- [What is needed]: Below are the records. List every line holding the word "will".

[Stored data]
_____

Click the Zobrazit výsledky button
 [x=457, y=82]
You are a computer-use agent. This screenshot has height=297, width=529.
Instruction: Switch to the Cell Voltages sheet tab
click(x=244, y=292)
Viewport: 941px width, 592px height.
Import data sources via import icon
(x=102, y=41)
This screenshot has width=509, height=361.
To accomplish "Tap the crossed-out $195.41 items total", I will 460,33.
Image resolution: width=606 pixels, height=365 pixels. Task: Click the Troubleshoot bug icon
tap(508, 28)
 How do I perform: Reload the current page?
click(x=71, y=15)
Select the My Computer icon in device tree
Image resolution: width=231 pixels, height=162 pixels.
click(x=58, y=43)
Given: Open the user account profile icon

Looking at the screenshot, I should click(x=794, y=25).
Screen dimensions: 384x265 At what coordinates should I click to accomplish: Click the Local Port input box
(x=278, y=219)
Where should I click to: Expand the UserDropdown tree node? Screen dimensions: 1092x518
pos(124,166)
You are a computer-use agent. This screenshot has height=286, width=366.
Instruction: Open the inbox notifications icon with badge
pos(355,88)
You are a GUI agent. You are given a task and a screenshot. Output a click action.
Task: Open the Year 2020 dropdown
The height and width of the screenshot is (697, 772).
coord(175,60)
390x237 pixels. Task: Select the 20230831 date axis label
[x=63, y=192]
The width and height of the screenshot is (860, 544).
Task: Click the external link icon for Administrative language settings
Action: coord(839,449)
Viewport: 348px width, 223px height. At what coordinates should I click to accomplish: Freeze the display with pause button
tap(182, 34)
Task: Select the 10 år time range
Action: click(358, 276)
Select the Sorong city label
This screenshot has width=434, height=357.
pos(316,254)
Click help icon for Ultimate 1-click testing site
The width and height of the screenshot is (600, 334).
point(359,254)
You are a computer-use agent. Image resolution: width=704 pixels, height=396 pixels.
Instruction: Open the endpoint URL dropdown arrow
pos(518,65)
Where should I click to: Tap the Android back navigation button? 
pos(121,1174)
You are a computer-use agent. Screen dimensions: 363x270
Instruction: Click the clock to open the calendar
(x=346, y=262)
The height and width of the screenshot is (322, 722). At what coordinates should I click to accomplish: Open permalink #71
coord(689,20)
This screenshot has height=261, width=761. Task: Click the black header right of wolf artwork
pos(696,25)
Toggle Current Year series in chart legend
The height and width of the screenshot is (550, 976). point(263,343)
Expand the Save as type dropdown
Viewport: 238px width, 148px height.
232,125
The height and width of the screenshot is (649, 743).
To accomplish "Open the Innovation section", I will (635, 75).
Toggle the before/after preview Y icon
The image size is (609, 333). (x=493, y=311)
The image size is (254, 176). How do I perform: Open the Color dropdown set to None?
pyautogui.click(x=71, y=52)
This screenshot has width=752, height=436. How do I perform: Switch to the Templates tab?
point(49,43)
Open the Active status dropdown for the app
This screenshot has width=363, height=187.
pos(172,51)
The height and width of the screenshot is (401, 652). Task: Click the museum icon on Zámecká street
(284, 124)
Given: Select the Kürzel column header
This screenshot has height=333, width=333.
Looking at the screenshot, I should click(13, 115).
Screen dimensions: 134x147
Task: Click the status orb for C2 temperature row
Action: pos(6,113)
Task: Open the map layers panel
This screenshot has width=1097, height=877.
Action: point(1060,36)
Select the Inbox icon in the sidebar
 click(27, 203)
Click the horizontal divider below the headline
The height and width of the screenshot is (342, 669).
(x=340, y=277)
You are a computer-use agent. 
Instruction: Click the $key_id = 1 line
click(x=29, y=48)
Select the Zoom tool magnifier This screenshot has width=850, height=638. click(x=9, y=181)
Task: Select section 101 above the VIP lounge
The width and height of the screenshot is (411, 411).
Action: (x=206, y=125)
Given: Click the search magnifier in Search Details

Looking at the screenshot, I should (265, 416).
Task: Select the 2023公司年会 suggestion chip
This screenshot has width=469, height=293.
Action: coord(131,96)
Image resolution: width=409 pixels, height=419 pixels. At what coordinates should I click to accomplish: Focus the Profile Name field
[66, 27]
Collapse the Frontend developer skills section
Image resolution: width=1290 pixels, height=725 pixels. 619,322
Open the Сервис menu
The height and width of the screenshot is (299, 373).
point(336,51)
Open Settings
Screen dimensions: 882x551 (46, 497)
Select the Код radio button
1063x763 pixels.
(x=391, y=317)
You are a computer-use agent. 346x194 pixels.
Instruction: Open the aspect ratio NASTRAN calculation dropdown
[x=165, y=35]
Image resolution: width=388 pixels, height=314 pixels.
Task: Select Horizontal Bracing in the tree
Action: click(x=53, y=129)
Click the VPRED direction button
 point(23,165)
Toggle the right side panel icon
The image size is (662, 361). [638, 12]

_____

- [Result]:
To accomplish "Tap the crossed-out $195.41 items total", I will 460,33.
To accomplish "Open the Innovation section", I will (635, 75).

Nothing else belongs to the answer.